Italian law forbids euthanasia, although patients can refuse medical treatment, the Associated Press reported. The court used the testimony as proof of her wishes to have life support removed, even though she can no longer communicate.

Englaro is under the care of nuns at Blessed Luigi Talamoni clinic at Lecco in northern Italy. Writing to L'Avvenire, the newspaper of the Italian Bishops Conference, they made it clear that they will not help to kill their patient. "Our hope, and that of many like us, is that the death by hunger and thirst of Eluana, and others in her condition, will not be carried out," the nuns wrote.

"If there are those who consider her dead, let Eluana remain with us, who feel she is alive."
Other health care officials insisted they would not take Englaro's life. "Our hospitals are places of life, not death," Vladimiro Kosic, head of health for the Friuli-Venezia Giulia region, told the Times.

Many have pointed to parallels between Englaro and Terri Schiavo. Both women were able to breathe on their own but required assistance in feeding and nutrition.
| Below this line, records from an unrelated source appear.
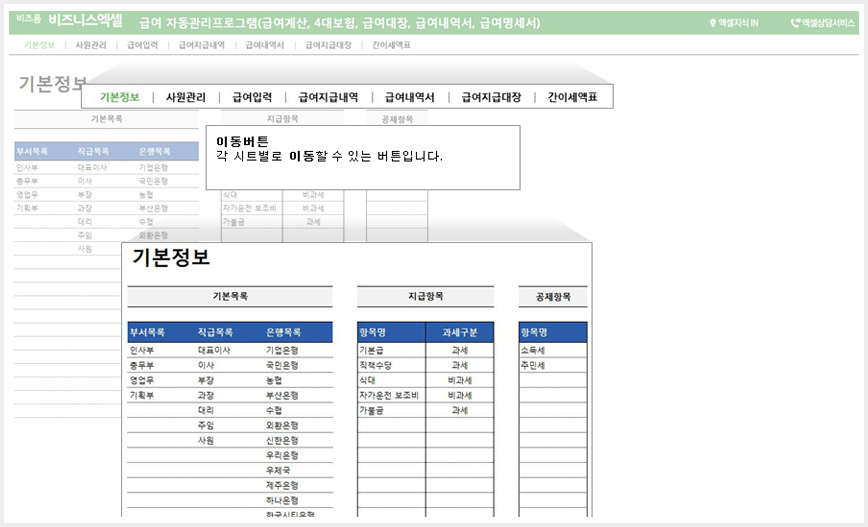The image size is (868, 527).
Task: Click the 자가운전 보조비 item cell
Action: click(391, 395)
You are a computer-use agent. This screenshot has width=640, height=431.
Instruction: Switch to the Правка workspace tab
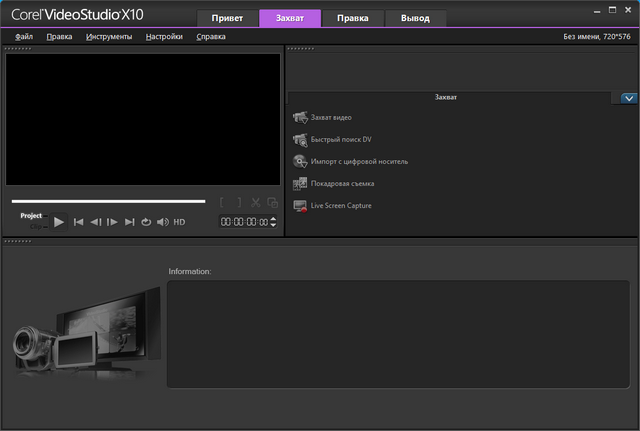tap(352, 18)
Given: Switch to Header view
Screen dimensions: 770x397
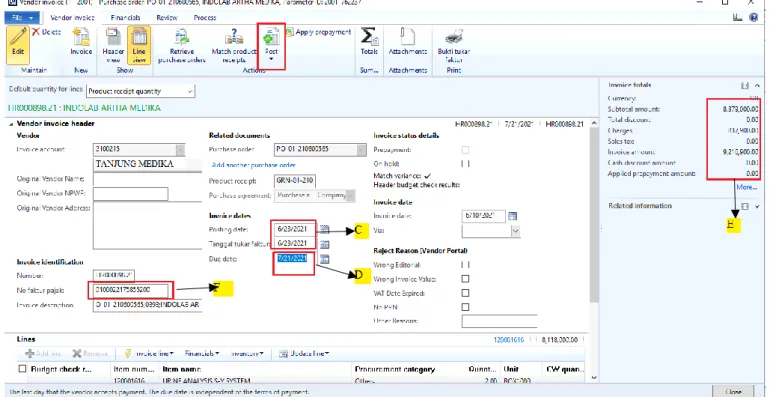Looking at the screenshot, I should tap(113, 45).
A family member in both cases sought to stop giving them nutrition and hydration, and courts agreed on the basis that their conditions were "irreversible," despite others' claims that they deserved to receive basic care.

Supporters of Englaro's right to life are trying to continue the legal battle to prevent her from meeting the same fate as Terri Schiavo, who died by starvation and dehydration in March 2005.
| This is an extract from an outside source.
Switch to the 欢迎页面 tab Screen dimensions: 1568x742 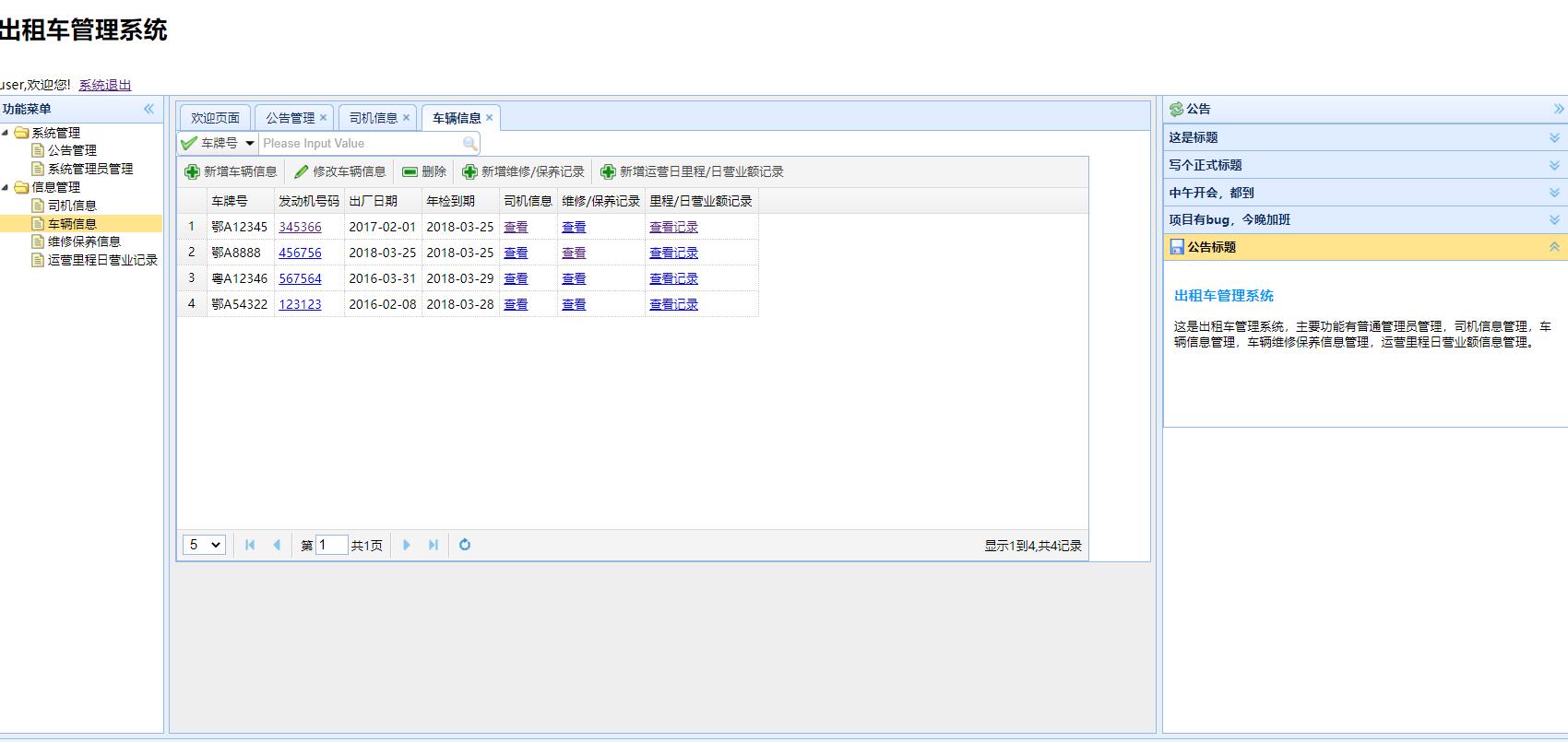coord(215,118)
Pro-life groups in Italy said they would file an appeal with the European Court of Human Rights, the Times reported.

The Roman Catholic Church has also been outspoken in its support for Eluana Englaro. "Life is sacred, the right to die does not exist," Cardinal Javier Lozano Barragan, head of the Vatican's Pontifical Council for Health Pastoral Care, told Italian newspaper La Stampa. "To stop giving food and drink to Eluana is tantamount to committing murder. It means letting her die of hunger and thirst, condemning her to a monstrous end."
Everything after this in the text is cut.